Her path to becoming a gay rights activist of the LBGT movement stretches back to 1962 when Windsor was introduced to her first wife-to-be in a Greenwich Village restaurant. They met while dancing. Thea Spyer and Windsor became a lifelong couple, and in 1967, Spyer proposed. “It was a love affair that just kept on and on and on,” Windsor recalled.“It really was. Something like three weeks before Thea died she said: ‘Jesus we’re still in love, aren’t we.’’
For more than forty years, the couple lived together in Manhattan and on Long Island. Windsor, who held a master’s degree in mathematics, rose to the top ranks of IBM. The couple marched as part of the gay rights demonstrations unleashed by the Stonewall Riots of 1969, and whenever they got the chance, they went dancing. After 1977, when Spyer was diagnosed with multiple sclerosis, she led with her good leg.
But the couple could not marry in New York during Spyer’s lifetime. In 2007, the couple flew to Toronto, Canada, for a ceremony before six of their closest friends. Spyer died at age 75 in 2009. It was while Windsor was reeling from her loss that she learned the IRS would tax her $363,000 for inheriting her wife’s estate. Had the IRS recognized their marriage, Windsor would have been covered by an unlimited spousal exemption from the estate tax.

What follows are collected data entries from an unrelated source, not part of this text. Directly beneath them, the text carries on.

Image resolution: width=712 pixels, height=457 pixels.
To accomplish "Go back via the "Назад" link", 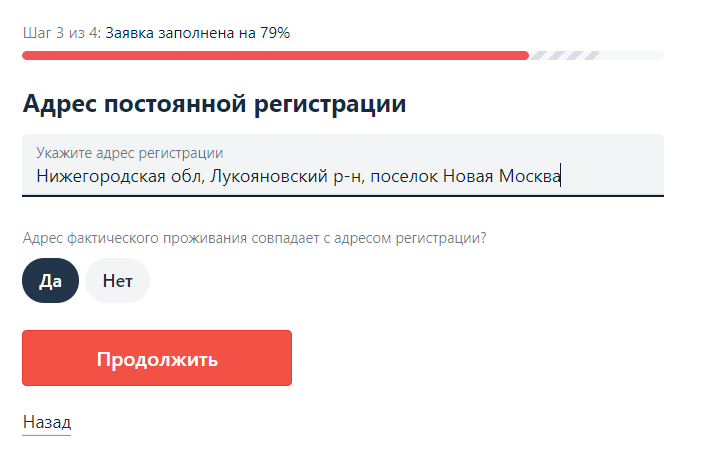I will [47, 423].
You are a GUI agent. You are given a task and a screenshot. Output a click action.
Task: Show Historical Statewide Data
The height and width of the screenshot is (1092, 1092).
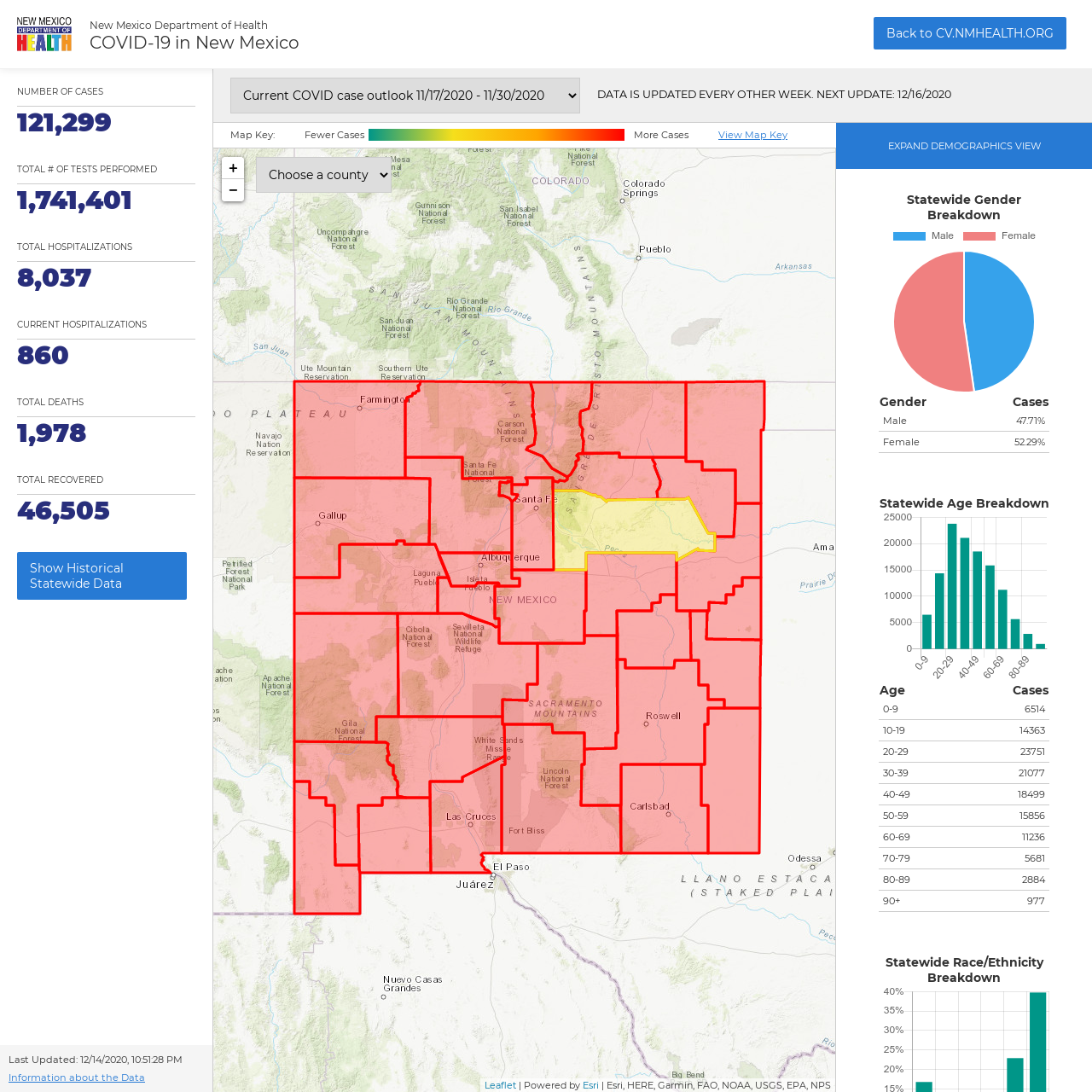coord(102,576)
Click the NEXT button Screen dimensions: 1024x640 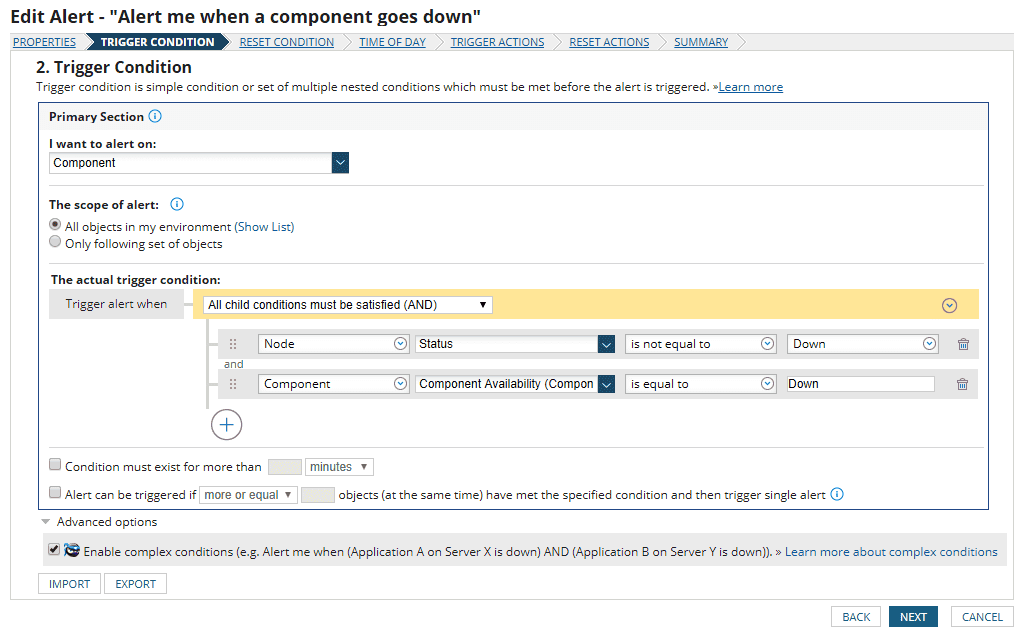click(912, 617)
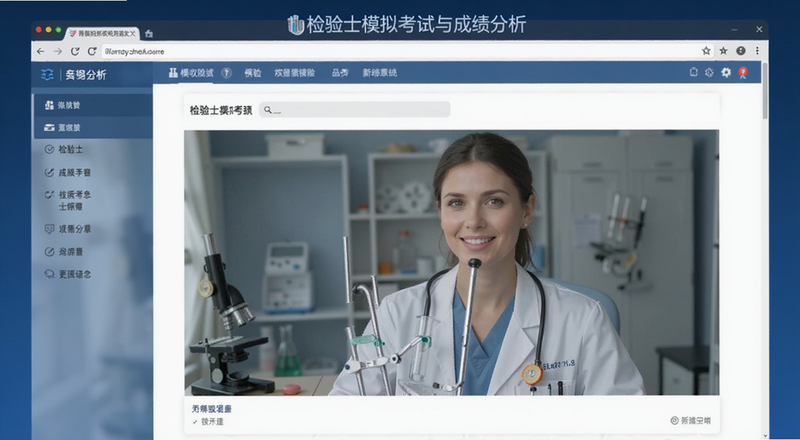
Task: Click the browser forward arrow
Action: coord(58,52)
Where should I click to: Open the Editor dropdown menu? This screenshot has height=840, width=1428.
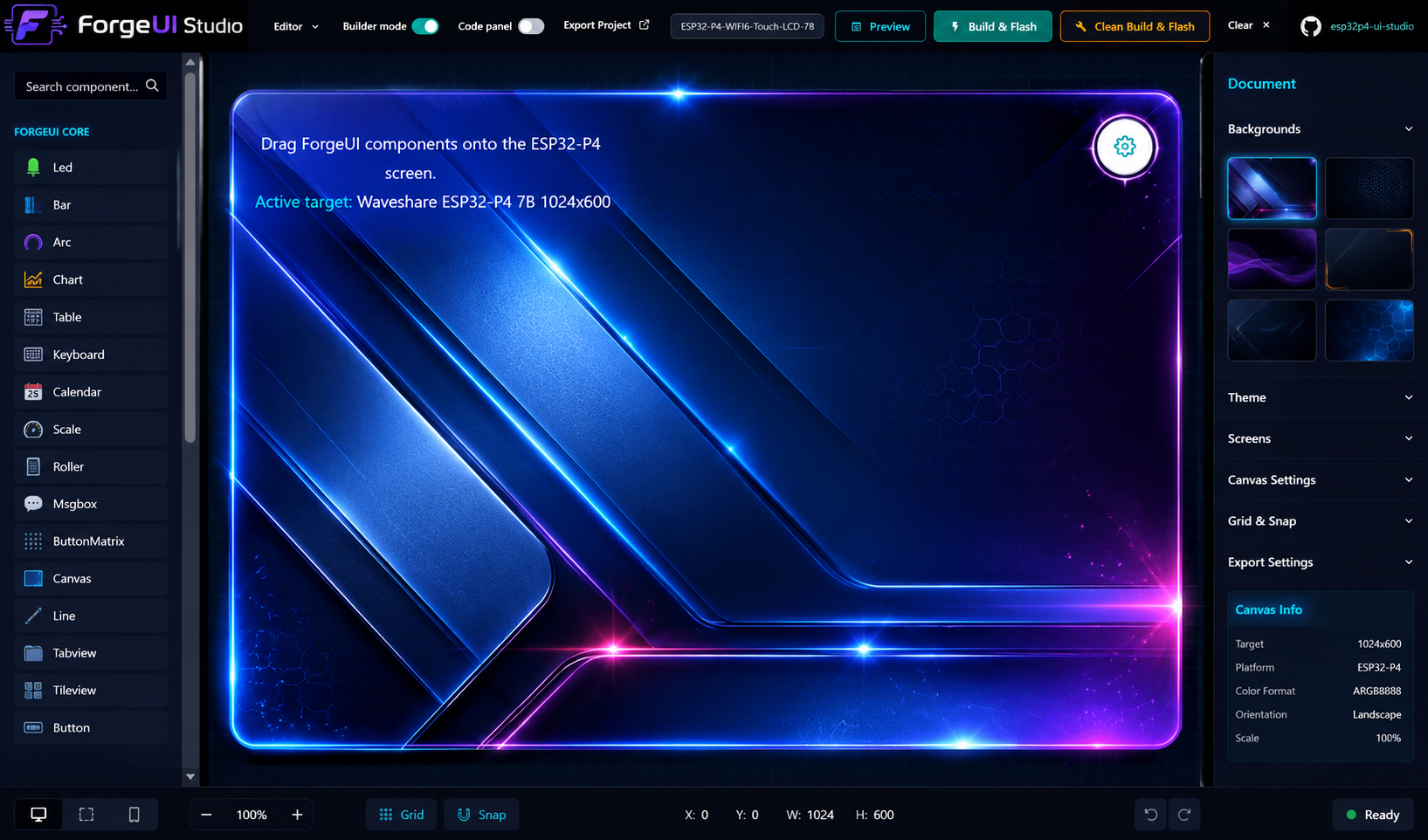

“In the midst of my grief I realized that the federal government was treating us as strangers, and it meant paying a humongous estate tax,” the gay rights activist said. “And it meant selling a lot of stuff to do it and it wasn’t easy. I live on a fixed income and it wasn’t easy.”
Windsor sued. Doma had been 13 years on the books, signed by Bill Clinton at a time when few Americans supported the notion of same-sex marriage. But public opinion and the legal landscape had undergone a sharp reversal, and Windsor prevailed in two lower courts before the US Supreme Court struck down the law.
The ruling was narrow and applied to a limited number of states. But it cleared the way for gay rights activists to place an even bigger target in their crosshairs, a slew of state-level bans on same-sex marriage itself. In quick succession, more than a dozen federal courts cited Windsor’s victory to strike down bans on same-sex marriage. The US supreme court dealt a final blow for marriage equality in 2015.
Her wife, Windsor said, would have been proud of her achievement. “I think she’d be so proud and happy and just so pleased at how far we have come. It’s a culmination of an engagement that happened between us in 1967 when we didn’t dream that we’d be able to marry.”
On Tuesday, as news of her passing spread, mourners praised Windsor’s role as a gay rights activist and termed her as one of the LGBT movement’s latter day heroes.
“Today, we lost one of this country’s great civil rights pioneers,” said Anthony Romero, the executive director of the American Civil Liberties Union. “The wheels of progress turn forward because of people like Edie who are willing to stand up in the face of injustice.